Pas question de me mettre dans Santo Domingo où la manade sortant des corrales court plus vite qu’une médaille d’or olympique du 100 mètres, ni dans Mercaderes encore moins passer le virage à droite toute, ni dans le début d’Estafeta où le péril est grand puisqu’il n’y a pas de possibilité de se cacher.
Mais, malin, j’allais appliquer un principe appris en hydraulique pendant mes études d’ingénieur : les écoulements laminaires et les turbulents. Il me faudrait choisir le laminaire où justement il y a moins de risques puisque l’écoulement n’y est ni chaotique, ni tourbillonnant. Donc autant se positionner à l’extérieur d’une courbe qu’à l’intérieur. L’endroit appelé Telefónica correspondait exactement à ce que je cherchais. En plus, je n’aurais à courir que sur une trentaine de mètres, devant les toros et surtout pas dans le groupe (s’il ne s’était pas étiré durant la course), et aurais les doubles barrières de bois extérieures où je pourrais trouver refuge en y sautant ou les enjambant le cas échéant. En effet, j’avais remarqué que la manade virait serrée à gauche – où chacun des toros s’ils s’étaient éparpillés pendant leur escapade urbaine -, couraient alors seuls, avant de descendre vers la plaza en se déplaçant à nouveau vers sa droite où là, à nouveau, il y avait danger.
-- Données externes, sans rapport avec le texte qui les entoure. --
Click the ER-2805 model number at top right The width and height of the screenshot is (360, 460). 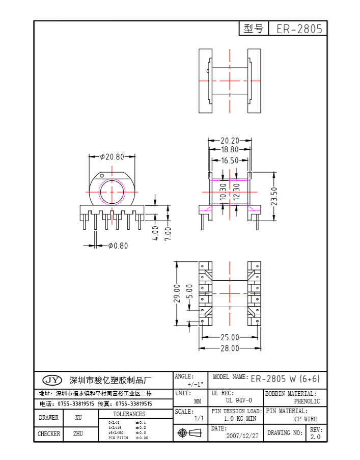pos(299,29)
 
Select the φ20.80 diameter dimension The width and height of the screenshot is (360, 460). pos(112,157)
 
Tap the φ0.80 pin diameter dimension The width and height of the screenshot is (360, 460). pos(118,246)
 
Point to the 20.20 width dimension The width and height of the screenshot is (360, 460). pos(230,141)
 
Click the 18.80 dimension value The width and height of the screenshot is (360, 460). pos(230,150)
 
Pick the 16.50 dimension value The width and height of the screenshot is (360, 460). pos(230,160)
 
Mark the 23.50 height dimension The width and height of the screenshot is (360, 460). pos(274,196)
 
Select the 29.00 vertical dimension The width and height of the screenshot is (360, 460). pos(177,293)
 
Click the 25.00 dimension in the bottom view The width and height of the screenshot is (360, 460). pos(230,337)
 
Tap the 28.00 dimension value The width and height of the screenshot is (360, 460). pos(230,348)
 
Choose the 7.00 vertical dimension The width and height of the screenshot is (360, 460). pos(168,233)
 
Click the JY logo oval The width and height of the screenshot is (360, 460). pos(51,380)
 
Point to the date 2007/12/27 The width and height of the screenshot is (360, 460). pos(242,436)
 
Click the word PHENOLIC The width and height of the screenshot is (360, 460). pos(307,401)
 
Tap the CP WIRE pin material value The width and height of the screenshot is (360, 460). pos(306,419)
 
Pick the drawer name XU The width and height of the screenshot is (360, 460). pos(78,418)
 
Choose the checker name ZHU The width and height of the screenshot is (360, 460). pos(78,434)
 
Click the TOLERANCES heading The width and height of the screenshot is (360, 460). pos(129,414)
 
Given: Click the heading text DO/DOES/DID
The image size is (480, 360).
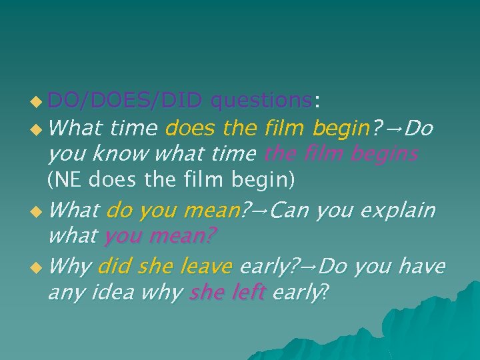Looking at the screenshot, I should [x=125, y=101].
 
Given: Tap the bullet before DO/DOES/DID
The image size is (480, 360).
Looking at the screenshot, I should [x=39, y=102].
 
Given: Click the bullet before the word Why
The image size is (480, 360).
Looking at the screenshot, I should [x=39, y=268].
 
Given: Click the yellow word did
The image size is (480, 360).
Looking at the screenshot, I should [x=114, y=267].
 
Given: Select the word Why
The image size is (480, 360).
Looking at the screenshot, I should [x=69, y=267].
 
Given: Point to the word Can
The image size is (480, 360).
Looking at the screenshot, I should [x=291, y=211].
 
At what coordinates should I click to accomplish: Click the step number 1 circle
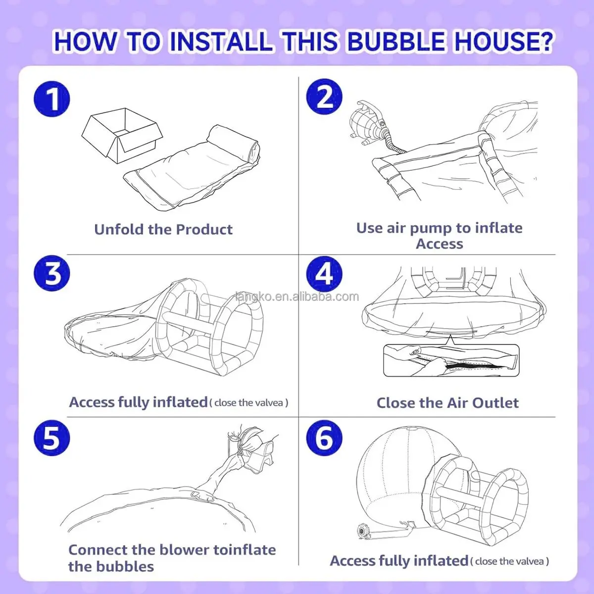[x=52, y=99]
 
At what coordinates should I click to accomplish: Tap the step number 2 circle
[x=324, y=97]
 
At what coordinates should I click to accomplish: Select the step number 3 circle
[x=52, y=273]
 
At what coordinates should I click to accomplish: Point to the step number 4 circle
[x=324, y=273]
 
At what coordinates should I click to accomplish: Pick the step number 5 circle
[x=52, y=438]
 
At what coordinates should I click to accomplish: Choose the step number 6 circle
[x=324, y=438]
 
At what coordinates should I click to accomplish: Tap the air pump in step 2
[x=366, y=121]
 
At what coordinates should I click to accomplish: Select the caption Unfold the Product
[x=163, y=230]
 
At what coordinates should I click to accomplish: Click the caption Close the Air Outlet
[x=447, y=403]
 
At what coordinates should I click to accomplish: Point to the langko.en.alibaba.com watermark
[x=297, y=297]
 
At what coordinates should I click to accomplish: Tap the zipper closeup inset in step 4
[x=451, y=360]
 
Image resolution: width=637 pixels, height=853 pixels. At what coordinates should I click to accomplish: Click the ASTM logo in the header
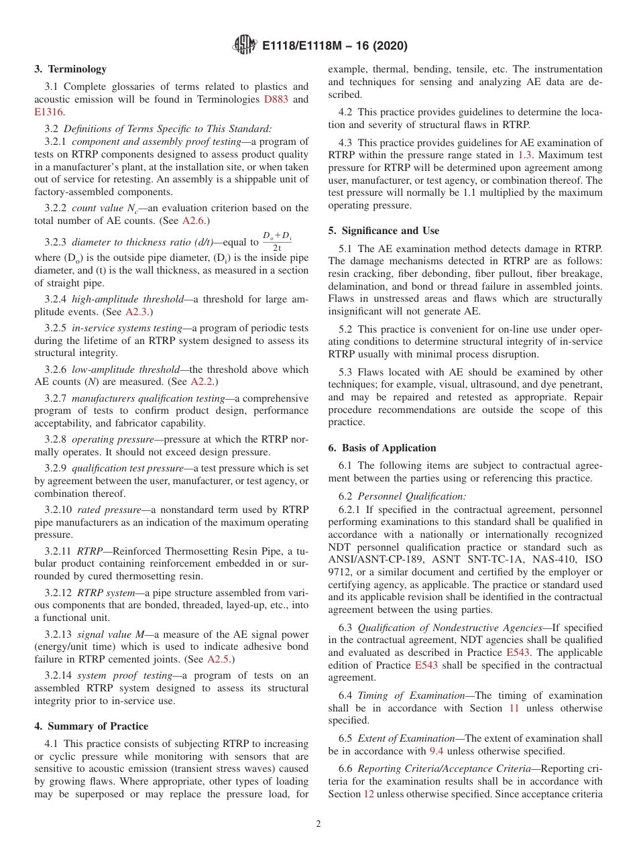click(244, 45)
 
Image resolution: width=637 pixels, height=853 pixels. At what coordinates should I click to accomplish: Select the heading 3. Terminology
click(70, 69)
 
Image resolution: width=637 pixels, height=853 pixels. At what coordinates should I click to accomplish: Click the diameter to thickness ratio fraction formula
click(277, 241)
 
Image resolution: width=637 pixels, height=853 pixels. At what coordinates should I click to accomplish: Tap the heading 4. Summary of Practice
click(91, 726)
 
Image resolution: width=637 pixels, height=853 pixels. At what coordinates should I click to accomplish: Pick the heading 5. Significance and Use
click(384, 231)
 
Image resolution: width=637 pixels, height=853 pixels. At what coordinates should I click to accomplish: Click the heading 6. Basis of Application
click(382, 448)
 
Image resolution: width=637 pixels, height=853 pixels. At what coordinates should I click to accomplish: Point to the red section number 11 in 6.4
click(514, 708)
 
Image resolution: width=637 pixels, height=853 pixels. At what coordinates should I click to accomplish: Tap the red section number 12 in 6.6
click(368, 794)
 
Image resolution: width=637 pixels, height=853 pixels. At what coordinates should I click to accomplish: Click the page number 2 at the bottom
click(318, 824)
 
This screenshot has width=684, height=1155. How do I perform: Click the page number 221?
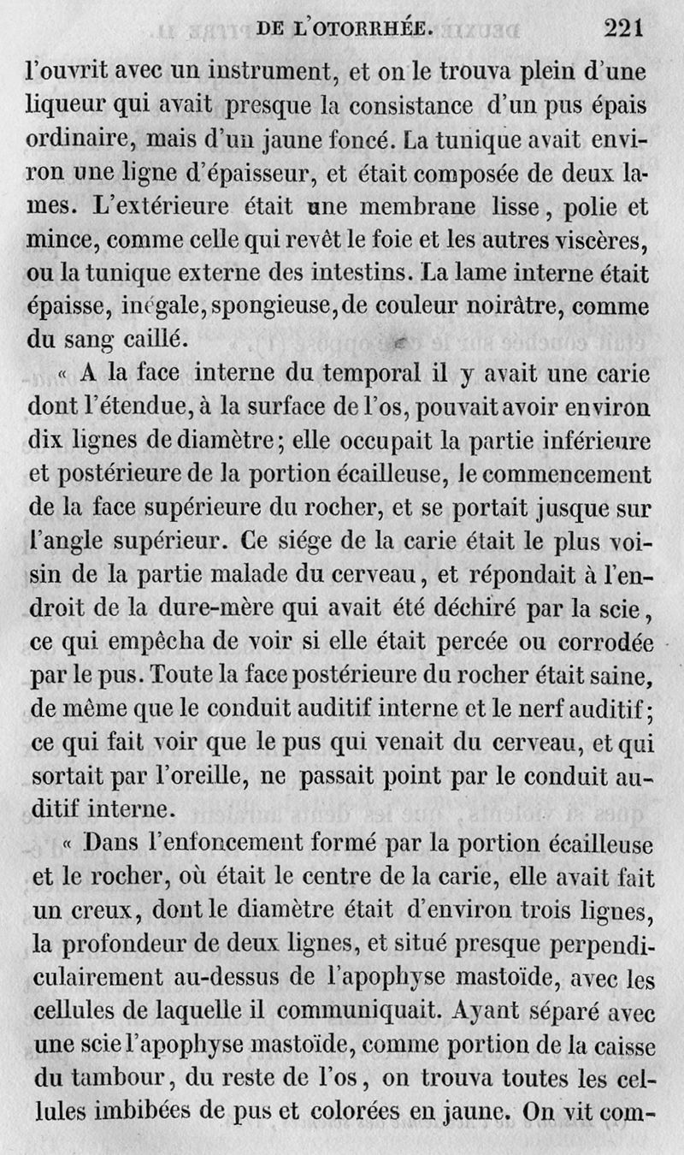(x=622, y=28)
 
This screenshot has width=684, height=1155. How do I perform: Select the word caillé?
(x=168, y=341)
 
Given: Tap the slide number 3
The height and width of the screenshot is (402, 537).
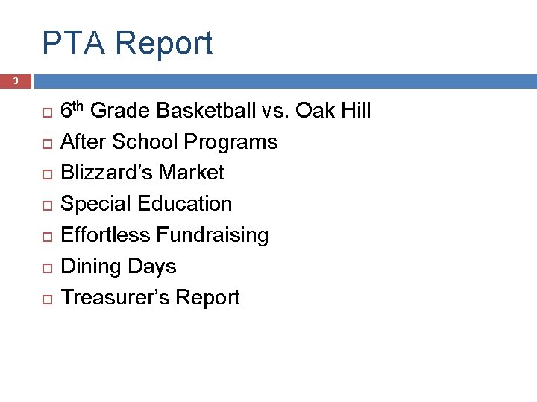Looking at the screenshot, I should pyautogui.click(x=15, y=81).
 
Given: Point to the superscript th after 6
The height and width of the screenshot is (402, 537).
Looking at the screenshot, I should pyautogui.click(x=78, y=106).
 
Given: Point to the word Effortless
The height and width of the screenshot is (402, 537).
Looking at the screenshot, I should pyautogui.click(x=105, y=235).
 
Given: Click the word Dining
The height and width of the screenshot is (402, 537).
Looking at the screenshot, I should pyautogui.click(x=88, y=267).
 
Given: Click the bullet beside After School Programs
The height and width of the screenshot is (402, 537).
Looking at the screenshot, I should pyautogui.click(x=45, y=143).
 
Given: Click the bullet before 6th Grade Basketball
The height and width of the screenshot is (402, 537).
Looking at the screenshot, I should pyautogui.click(x=45, y=112).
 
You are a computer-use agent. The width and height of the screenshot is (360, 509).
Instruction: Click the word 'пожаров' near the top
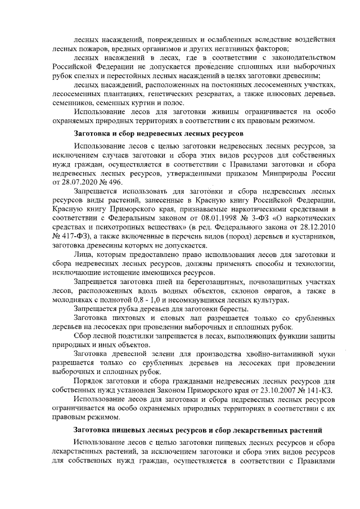tap(90, 49)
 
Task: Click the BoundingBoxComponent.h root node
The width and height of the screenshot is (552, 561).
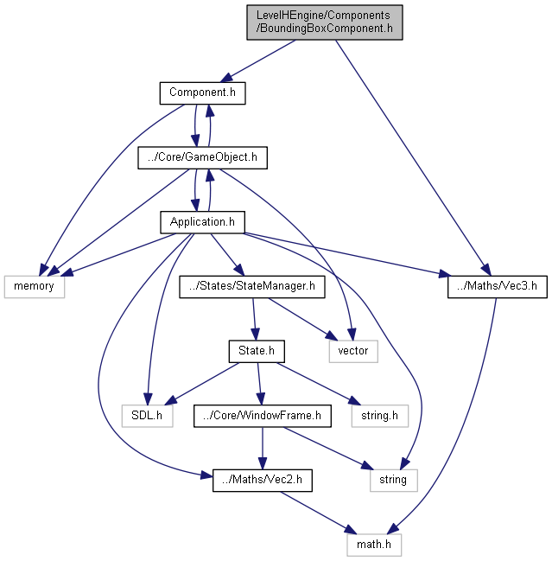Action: [x=325, y=22]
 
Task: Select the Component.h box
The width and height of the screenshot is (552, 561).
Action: [x=203, y=93]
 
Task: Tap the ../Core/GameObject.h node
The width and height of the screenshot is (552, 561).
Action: [x=203, y=158]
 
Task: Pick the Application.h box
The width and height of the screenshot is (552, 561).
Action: [x=203, y=222]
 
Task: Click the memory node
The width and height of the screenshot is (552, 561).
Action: [x=35, y=287]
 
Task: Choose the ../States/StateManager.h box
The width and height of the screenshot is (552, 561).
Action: [x=252, y=287]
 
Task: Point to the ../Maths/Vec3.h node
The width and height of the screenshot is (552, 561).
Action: [x=498, y=287]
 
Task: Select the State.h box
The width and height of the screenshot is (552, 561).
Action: [x=257, y=351]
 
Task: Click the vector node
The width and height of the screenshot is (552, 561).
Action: [x=353, y=351]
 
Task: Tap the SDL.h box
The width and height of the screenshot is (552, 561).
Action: [x=148, y=416]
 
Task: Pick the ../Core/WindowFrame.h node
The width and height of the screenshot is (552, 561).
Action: [x=263, y=416]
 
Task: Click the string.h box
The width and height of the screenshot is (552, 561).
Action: [x=380, y=416]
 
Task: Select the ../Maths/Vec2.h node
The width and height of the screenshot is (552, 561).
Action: [x=263, y=480]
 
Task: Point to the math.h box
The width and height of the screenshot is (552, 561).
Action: [x=374, y=545]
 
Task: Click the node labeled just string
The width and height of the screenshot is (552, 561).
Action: [x=394, y=480]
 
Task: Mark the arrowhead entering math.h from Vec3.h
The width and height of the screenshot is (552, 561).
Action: [x=392, y=529]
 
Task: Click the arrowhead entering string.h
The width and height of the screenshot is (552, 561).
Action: [x=355, y=401]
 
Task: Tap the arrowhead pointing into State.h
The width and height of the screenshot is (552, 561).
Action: [x=255, y=335]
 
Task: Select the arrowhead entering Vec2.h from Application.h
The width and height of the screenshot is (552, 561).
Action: [x=207, y=475]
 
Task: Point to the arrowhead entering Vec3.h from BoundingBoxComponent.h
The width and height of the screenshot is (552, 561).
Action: [x=485, y=270]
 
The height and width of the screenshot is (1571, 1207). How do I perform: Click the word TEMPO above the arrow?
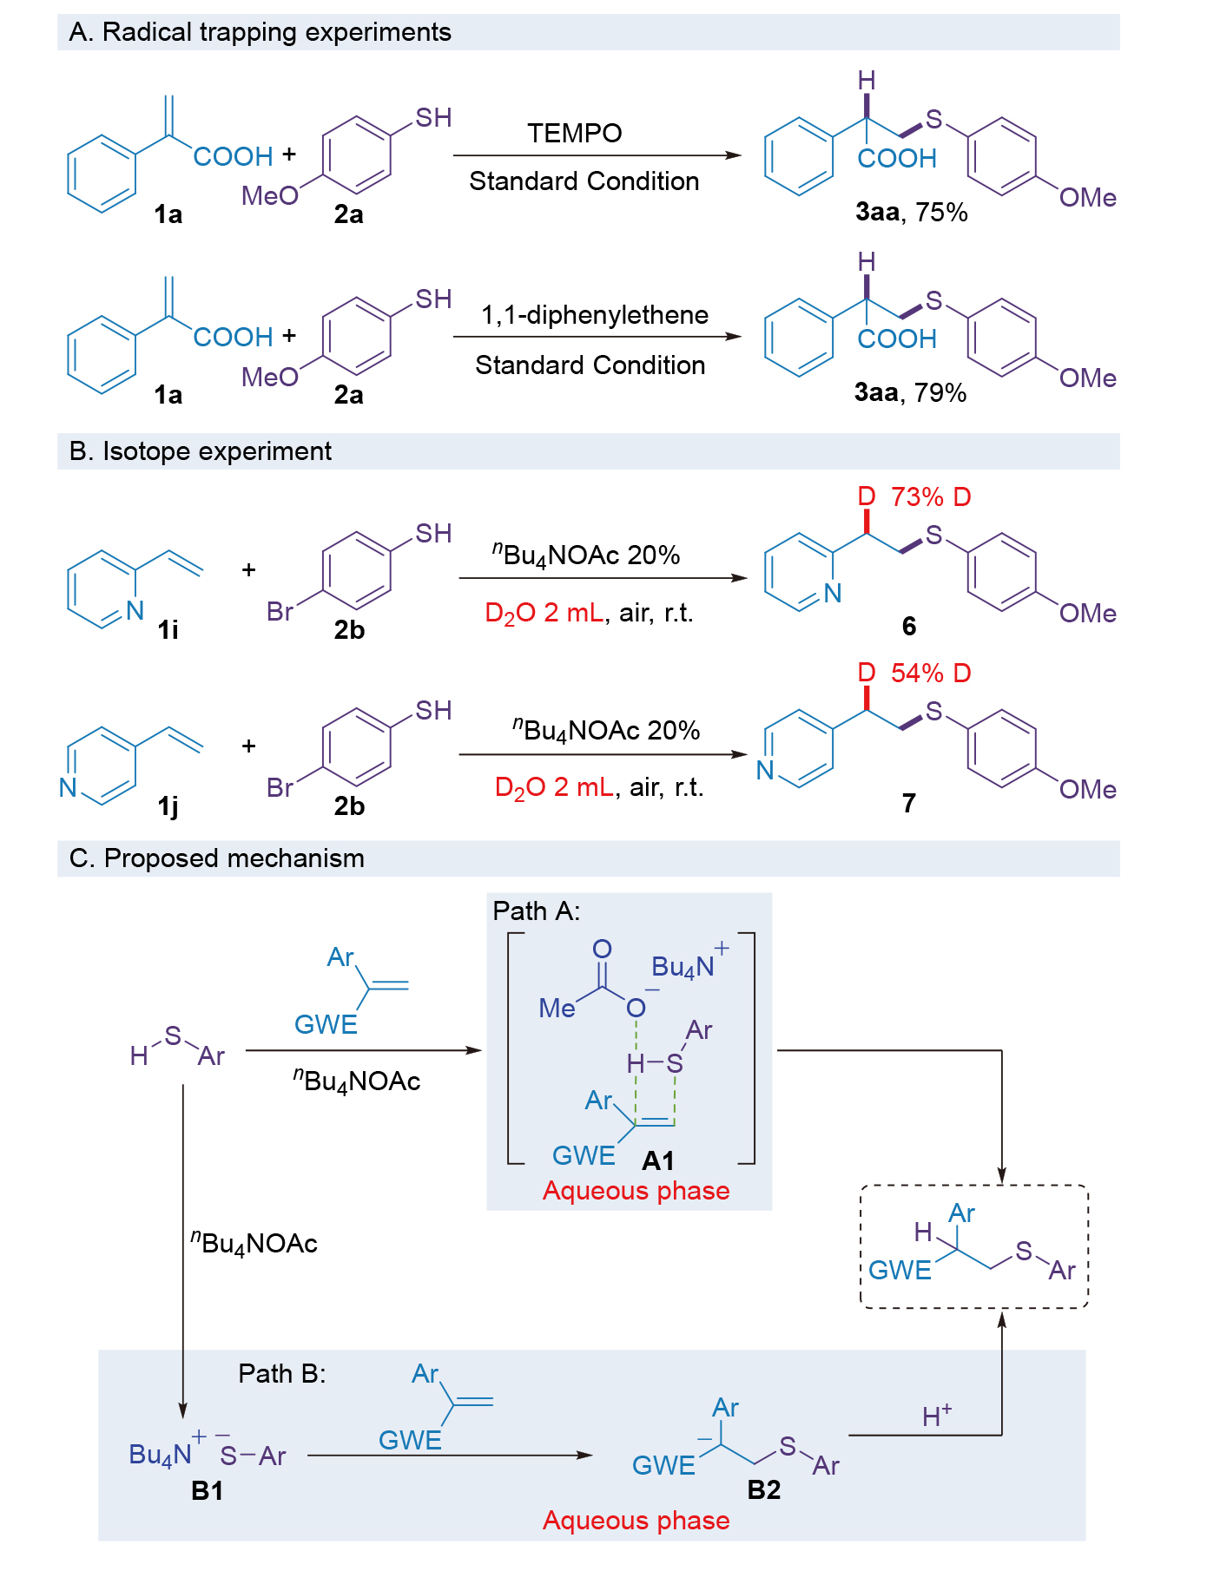[x=574, y=133]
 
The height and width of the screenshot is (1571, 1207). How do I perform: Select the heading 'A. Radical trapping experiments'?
[x=260, y=32]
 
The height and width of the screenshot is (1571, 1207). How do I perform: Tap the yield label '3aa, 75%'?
[x=911, y=212]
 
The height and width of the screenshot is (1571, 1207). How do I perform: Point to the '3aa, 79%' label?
[x=910, y=392]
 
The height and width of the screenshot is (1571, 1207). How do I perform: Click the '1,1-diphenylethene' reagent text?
[x=595, y=314]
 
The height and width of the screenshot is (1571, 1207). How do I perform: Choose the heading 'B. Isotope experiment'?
[x=200, y=451]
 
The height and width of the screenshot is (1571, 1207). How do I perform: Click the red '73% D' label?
[x=931, y=497]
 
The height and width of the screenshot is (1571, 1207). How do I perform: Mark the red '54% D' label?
[x=931, y=673]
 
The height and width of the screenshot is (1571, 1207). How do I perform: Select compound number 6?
[x=909, y=626]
Je démarrais alors au moment idéal. Comme on ne voyait pas directement la manade tant il y avait du monde, je savais moi où elle était exactement en regardant les flashs des appareils de photos sur les balcons bondés de monde surplombant la rue Estafeta.
J’ai donc appliqué stricto sensu pendant des années ce principe à chaque fois que je pouvais y être présent. Sans aucun danger. Mais je pouvais dire que j’avais couru l’encierro, ce qui me mettait parmi les vrais « mozos corredores de Pamplona ». En étant toutefois à des années-lumière du risque pris par les vrais coureurs, les divinos, qui eux sont dans le berceau des cornes des toros. En fait moi, je regardais passer les toros en étant parti devant eux et en étant à l’abri quand ils passaient.
Ce matin, en regardant les informations sur une chaine espagnole, un groupe de personnes parlait d’une « estafa » dans l’immobilier. Estafa étant un mot inconnu pour moi, hop direction le dictionnaire. Lecture : estafa se traduit par « arnaque ». Estafeta est donc un diminutif « petite arnaque ».
J’ai donc couru dans la « rue de la petite arnaque » !
Mon Dieu, que cette dénomination est criante de vérité …
Mais heureusement, moi je ne l’ai appliquée qu’à sa fin, donc mes frasques peuvent déjà être pardonnées. Ce d’autant que quelques jours après l’arrêt définitif de mes coursettes, toute la manade s’est déplacée justement là où je me positionnais naguère, et a fait un véritable grabuge parmi les présents, un des toros de Jandilla d’ailleurs massacrant le divino Julen Madina dans le porche d’entrée de la plaza en le laissant quasi pour mort.
Quelle idée saugrenue a eu cette manade de passer au régime turbulent ?
Merci aux principes laminaires de Venturi. Et je peux me persuader quand même d’être un retraité des encierros pamplonais.
Mais vous savez maintenant que cette appellation est à peine contrôlée.
Ouf !
Et Bonne Année, le temps s’y prête.
Denis Guermonprez.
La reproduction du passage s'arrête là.